Patrick Wright is an English writer, teacher and broadcaster. He is the author of On Living in an Old Country (1985), A Journey Through Ruins (1991), The Village that Died for England (1995), Tank: the Progress of a Monstrous War Machine (2000), Iron Curtain: From Stage to Cold War (October 2007) and Passport to Peking: a Very British Mission to China. (2010).

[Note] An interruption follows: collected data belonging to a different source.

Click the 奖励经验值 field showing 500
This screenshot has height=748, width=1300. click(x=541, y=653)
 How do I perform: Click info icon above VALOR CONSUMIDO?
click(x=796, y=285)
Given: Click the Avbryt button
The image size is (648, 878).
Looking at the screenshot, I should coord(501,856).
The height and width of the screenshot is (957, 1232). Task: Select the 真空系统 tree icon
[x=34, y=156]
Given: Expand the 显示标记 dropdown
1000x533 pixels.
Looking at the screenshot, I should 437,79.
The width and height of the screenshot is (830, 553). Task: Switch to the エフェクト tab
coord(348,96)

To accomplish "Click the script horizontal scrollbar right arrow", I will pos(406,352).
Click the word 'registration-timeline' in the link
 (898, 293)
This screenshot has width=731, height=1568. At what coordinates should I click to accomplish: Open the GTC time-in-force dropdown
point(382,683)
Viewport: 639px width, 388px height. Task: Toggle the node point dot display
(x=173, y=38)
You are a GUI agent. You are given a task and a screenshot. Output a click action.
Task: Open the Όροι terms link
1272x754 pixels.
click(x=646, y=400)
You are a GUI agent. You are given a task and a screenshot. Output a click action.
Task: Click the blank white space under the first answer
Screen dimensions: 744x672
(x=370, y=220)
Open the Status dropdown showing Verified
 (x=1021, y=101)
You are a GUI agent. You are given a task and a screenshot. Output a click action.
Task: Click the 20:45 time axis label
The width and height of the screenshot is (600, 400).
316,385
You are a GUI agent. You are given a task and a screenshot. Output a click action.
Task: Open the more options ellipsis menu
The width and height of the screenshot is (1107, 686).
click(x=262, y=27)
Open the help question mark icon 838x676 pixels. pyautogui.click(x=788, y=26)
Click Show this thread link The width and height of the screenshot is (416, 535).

He studied English and American Literature at the University of Kent at Canterbury from 1970-3, and also at Simon Fraser University near Vancouver, where he lived for five years before returning to Britain in 1979. He worked for the National Council of Voluntary Organisations from 1982-7, and then spent fifteen years as a self employed writer and broadcaster.

He has written for many magazines and newspapers, including the London Review of Books, the Guardian (where he was a contracted feature writer in the early 1990s), the Washington Post, the Independent and the Observer. He has been a presenter of BBC Radio 3’s Night Waves and his television work includes The River, a four part BBC2 series on the Thames (1999), A Day to Remember, a documentary history of Remembrance Day, broadcast by Channel 4 in 1999, and a number of more recent programmes on BBC4.

He was co-curator of Tate Britain’s exhibition of Stanley Spencer’s work in 2001, and has recently completed a collaboration with the film-maker Patrick Keiller on a research project entitled ‘The Future of Landscape and the Moving Image’, the main outcome of which was Keiller’s film “Robinson in Ruins”. He has taught at Nottingham Trent University, and is a fellow of the London Consortium. In September 2011 he was appointed Professor of Literature and Visual and Material Culture in the English Department at King’s College London.